ASSIGNMENT - Reproduce exactly the lines that run from the start of the records below to the line with "Trocas e Devoluções (1078, 2229)", inclusive.

(Saved entries)

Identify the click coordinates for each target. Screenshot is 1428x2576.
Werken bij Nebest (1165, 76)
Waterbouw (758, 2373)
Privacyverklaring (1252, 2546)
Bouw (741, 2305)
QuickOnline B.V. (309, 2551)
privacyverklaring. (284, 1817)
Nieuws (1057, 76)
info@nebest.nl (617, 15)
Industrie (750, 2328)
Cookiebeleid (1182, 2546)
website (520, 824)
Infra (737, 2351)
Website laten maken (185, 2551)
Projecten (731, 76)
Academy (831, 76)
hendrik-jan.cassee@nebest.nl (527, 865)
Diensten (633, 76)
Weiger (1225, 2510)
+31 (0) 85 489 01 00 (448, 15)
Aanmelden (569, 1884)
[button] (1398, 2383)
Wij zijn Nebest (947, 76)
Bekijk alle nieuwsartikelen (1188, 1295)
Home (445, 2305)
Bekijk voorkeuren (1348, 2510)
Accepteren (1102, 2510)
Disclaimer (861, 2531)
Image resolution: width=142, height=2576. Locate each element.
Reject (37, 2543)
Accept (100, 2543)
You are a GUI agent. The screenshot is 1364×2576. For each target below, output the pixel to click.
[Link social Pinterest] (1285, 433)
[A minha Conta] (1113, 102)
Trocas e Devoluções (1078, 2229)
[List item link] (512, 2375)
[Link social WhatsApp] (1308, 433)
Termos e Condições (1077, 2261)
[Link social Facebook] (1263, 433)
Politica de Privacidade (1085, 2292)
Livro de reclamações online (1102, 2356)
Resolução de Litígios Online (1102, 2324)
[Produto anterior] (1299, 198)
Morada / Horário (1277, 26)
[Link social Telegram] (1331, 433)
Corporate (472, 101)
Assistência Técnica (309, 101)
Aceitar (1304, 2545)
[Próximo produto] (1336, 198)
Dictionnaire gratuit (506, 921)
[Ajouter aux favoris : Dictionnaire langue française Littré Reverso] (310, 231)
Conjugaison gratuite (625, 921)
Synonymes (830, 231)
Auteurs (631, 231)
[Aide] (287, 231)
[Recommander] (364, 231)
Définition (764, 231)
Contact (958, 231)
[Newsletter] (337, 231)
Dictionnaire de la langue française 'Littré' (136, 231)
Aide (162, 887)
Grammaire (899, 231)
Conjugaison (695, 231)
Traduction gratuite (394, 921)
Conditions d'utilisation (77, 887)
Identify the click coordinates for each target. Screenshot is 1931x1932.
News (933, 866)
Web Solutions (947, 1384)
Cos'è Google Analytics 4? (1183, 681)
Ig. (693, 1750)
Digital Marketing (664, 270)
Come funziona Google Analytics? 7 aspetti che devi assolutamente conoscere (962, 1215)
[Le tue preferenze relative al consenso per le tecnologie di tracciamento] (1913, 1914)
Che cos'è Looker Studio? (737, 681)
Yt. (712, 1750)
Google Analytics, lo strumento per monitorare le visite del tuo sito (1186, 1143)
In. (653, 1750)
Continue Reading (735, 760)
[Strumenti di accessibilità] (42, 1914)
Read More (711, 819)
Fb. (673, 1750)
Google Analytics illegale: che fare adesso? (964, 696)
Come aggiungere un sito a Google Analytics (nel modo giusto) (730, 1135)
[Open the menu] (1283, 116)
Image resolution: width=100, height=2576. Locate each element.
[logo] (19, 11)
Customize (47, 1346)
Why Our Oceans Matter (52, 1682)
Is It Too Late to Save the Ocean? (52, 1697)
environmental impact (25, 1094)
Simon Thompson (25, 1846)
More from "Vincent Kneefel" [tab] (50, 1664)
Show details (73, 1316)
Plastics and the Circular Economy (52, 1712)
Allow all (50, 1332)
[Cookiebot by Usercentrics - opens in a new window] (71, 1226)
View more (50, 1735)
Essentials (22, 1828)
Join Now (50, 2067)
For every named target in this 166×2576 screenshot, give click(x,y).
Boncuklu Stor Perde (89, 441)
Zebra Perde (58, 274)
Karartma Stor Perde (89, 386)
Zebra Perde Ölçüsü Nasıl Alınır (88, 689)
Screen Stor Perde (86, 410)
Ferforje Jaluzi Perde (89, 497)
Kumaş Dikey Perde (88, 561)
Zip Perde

ANSWER BOX -
Identify the click coordinates for each target. Screenshot is 1428x2576.
Werken bij Nebest (1165, 76)
Waterbouw (758, 2373)
Privacyverklaring (1252, 2546)
Bouw (741, 2305)
QuickOnline B.V. (309, 2551)
privacyverklaring. (284, 1817)
Nieuws (1057, 76)
info@nebest.nl (617, 15)
Industrie (750, 2328)
Cookiebeleid (1182, 2546)
website (520, 824)
Infra (737, 2351)
Website laten maken (185, 2551)
Projecten (731, 76)
Academy (831, 76)
hendrik-jan.cassee@nebest.nl (527, 865)
Diensten (633, 76)
Weiger (1225, 2510)
+31 (0) 85 489 01 00 (448, 15)
Aanmelden (569, 1884)
[button] (1398, 2383)
Wij zijn Nebest (947, 76)
Bekijk alle nieuwsartikelen (1188, 1295)
Home (445, 2305)
Bekijk voorkeuren (1348, 2510)
Accepteren (1102, 2510)
Disclaimer (861, 2531)
Image resolution: width=142, height=2576. Locate each element.
Reject (37, 2543)
Accept (100, 2543)
You are a GUI agent. The screenshot is 1364×2576. For each target below, output the pixel to click.
[Link social Pinterest] (1285, 433)
[A minha Conta] (1113, 102)
Trocas e Devoluções (1078, 2229)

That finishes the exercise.